DIEPOLTSDORF — Werner Übler aus Diepoltsdorf ist vielleicht nicht der Letzte seiner Zunft, aber sein Betrieb in dem 340-Einwohner-Dorf im oberen Schnaittachtal ist einzigartig: Der 67-jährige Bäckermeister und Müller stellt das Mehl für seine Holz­ofenbrote noch selbst her – in der alten Diepoltsdorfer Mühle, die eine 700-jährige Geschichte hat.

Fast wirkt die Mühle mit ihren Walzenstühlen aus den Fünfzigern und der Transmission, an der allerdings kein Wasserrad mehr hängt, wie ein Technikmuseum. Doch reif fürs Museum fühlt sich der Müller noch nicht. Er hält die Technik am Laufen. Auch wenn das mitunter schwierig ist: „Wenn ich nach einem bestimmten Ersatzteil frage, lachen die Leute manchmal am Telefon. Diese Teile gibt es gar nicht mehr.“

Oft scheitert es schlicht an der Größe: Mühlen sind heute Indus­triebetriebe. Das sogenannte Becherwerk zum Beispiel, welches das Getreide und das Mehl transportiert, ist bei ihnen auf zigtausende Tonnen im Jahr ausgelegt. In der Diepoltsdorfer Mühle schafft Übler, wenn er durcharbeitet, eine Tonne am Tag. Seine Fördermaschine ist winzig im Vergleich zu jenen Geräten, die in der Ergoldinger Rosenmühle stehen, die bis zu 200 000 Tonnen Roggen und Weizen im Jahr vermahlt und an Supermärkte ausliefert.

Ein handwerkliches Produkt

Doch der Diepoltsdorfer, der in Nürnberg Bäcker gelernt hat und Müller in der Barthschen Kunstmühle in Lauf, schwört auf das eigene Produkt: „Wenn ich fremdes Mehl zukaufe, dann bringe ich den Geschmack meines Brots nicht mehr her.“ Tatsächlich greift sich das Üblersche Mehl ganz anders als ein Supermarktprodukt. „Es hat eine andere Farbe, es ist griffig, man merkt, da steckt Material drin“, sagt Joachim Gribl vom Dorfverein. Er hat den Müller überredet, an Pfingstmontag, dem Deutschen Mühlentag, seine Tür zu öffnen – eine Premiere.

Das Herstück der Mühle: die Walzenstühle. | Foto: Andreas Sichelstiel2019/06/DSC_2805.jpg

Gribl hatte ein gutes Argument: das Diepoltsdorfer Jubiläumsjahr.

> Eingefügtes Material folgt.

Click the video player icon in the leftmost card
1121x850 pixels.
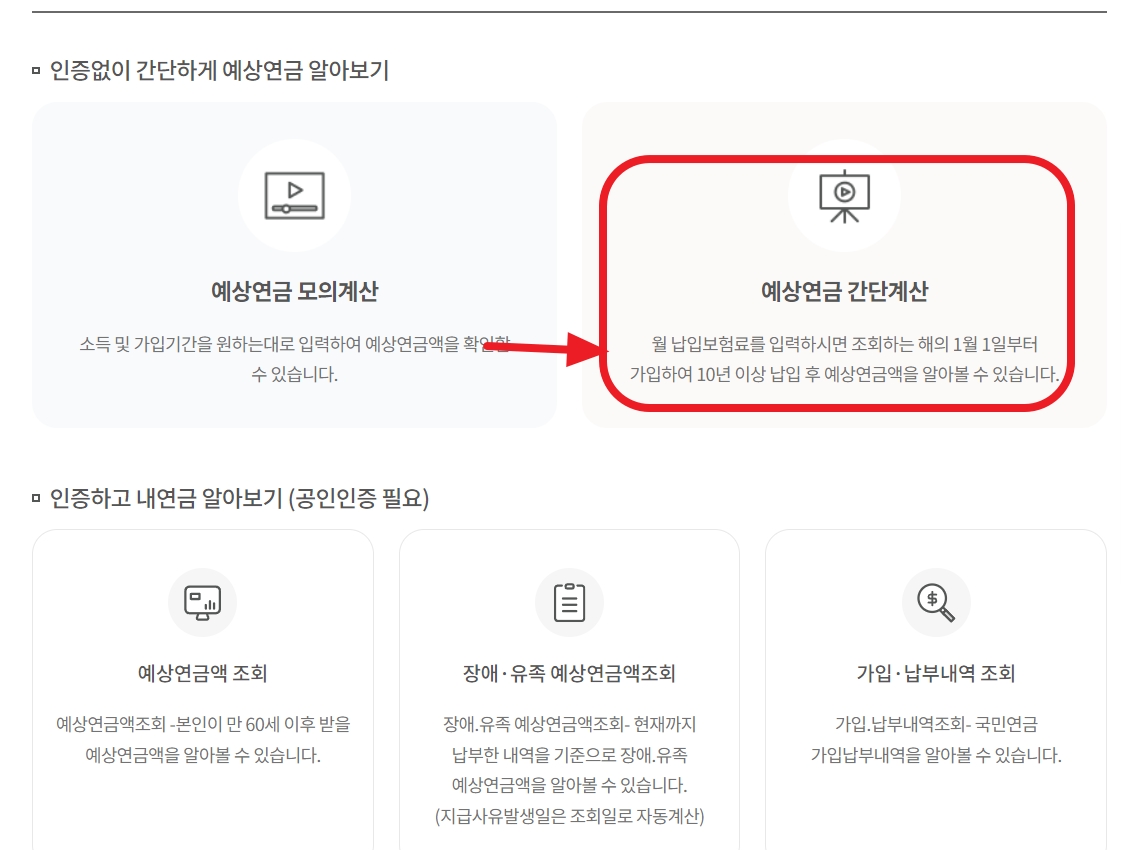click(295, 193)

Wie der Ort selbst wurde auch die Mühle zum ersten Mal vor 700 Jahren urkundlich erwähnt. Damals gehörte sie einer reichen Nürnbergerin, die sie dem Deutschen Orden vermachte. In Besitz der Familie Übler beziehungsweise deren Vorfahren kam sie 1882. Vielen Diepoltsdorfern noch gut in Erinnerung ist Üblers Mutter, die „Mühlkuni“. Im Zweiten Weltkrieg soll sie so mancher Familie geholfen haben, indem sie mehr als die vorgeschriebenen Brotrationen austeilte. Bis kurz vor ihrem Tod 2007 stand Kunigunde Übler im Laden und verkaufte Brote.

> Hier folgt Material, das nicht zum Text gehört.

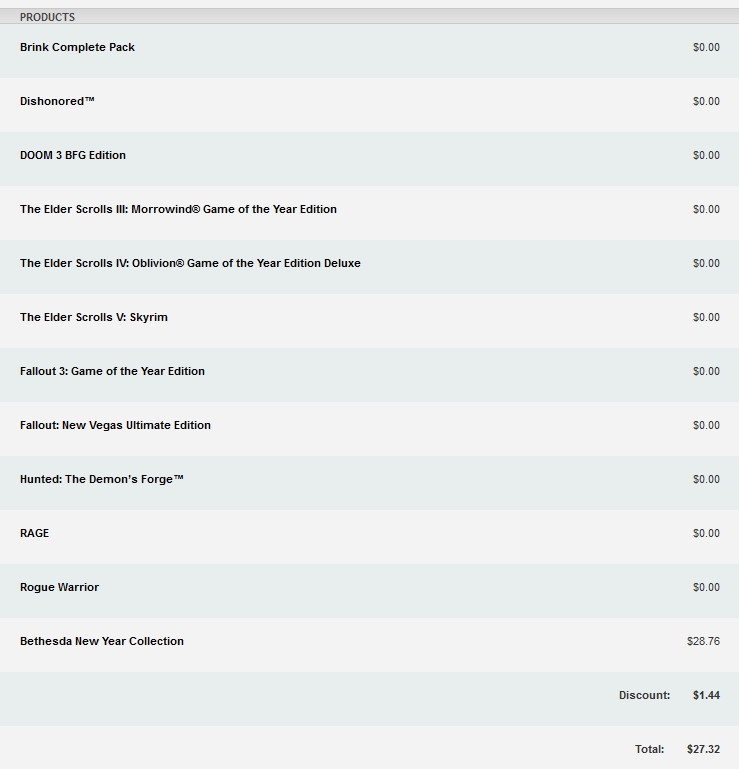Click Bethesda New Year Collection name

(x=102, y=641)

Auch heute noch ist die Bäckerei ein Familienbetrieb: Gisela Übler, die Frau des Müllers, arbeitet ebenso mit wie Sohn Norbert, gelernter Bäcker. Zusammen backen sie im Holz­ofen das klassische Roggenmischbrot aus zweistufigem Natursauer­teig, aber auch Mehrkorn-, Nuss-,
Kürbiskernbrot und Weißbrot. Die Kunden kommen oft von weit her, aus Ansbach oder Nürnberg. Auch Bauernmärkte beliefert die Familie.

„Bei uns ist jedes Brot ein Unikat“, sagt Werner Übler, „die Kunden schätzen das“, ergänzt seine Frau. Wichtig ist vielen aber noch ein anderer Aspekt: Die Mühle und die Bäckerei stehen für Nachhaltigkeit und Regionalität, auch wenn das Begriffe sind, die der Müller selbst wohl nie verwenden würde.

Das Getreide baut der Sohn an

Hier stammt alles aus der Umgebung. Früher brachten die Diepoltsdorfer Bauern ihr Getreide und nahmen Mehl oder Brot mit, heute baut der Sohn das eigene Getreide an. Und anders als im Supermarkt sind abends die Regale der Bäckerei schon einmal leer, weil das letzte Brot verkauft wurde. Übler: „Es tut mir weh, wie manchmal mit Lebensmitteln umgegangen wird.“

Norbert Übler, der Sohn, will die Bäckerei weiterführen. Doch ob das mit der Mühle ebenfalls klappt, ist ungewiss. Niemand beherrscht die fürs Mahlen nötigen Handgriffe so gut wie sein Vater, der sagt, dass viel davon einfach Gefühlssache sei, das Ergebnis jahrzehntelanger Erfahrung. Und was ist, wenn eine der Maschinen doch den Geist aufgibt und kein Ersatzteil mehr aufzutreiben ist? Es wäre wohl das Ende einer langen Tradition.

Am Pfingstmontag, dem Deutschen Mühlentag, gibt es von 10 bis 18 Uhr zu jeder vollen Stunde Führungen durch die Diepoltsdorfer Mühle (Mühlstraße 1). Um 9 Uhr wird der Tag vom Posaunenchor eröffnet, ab 10 Uhr findet zudem ein kleiner Bauernmarkt statt.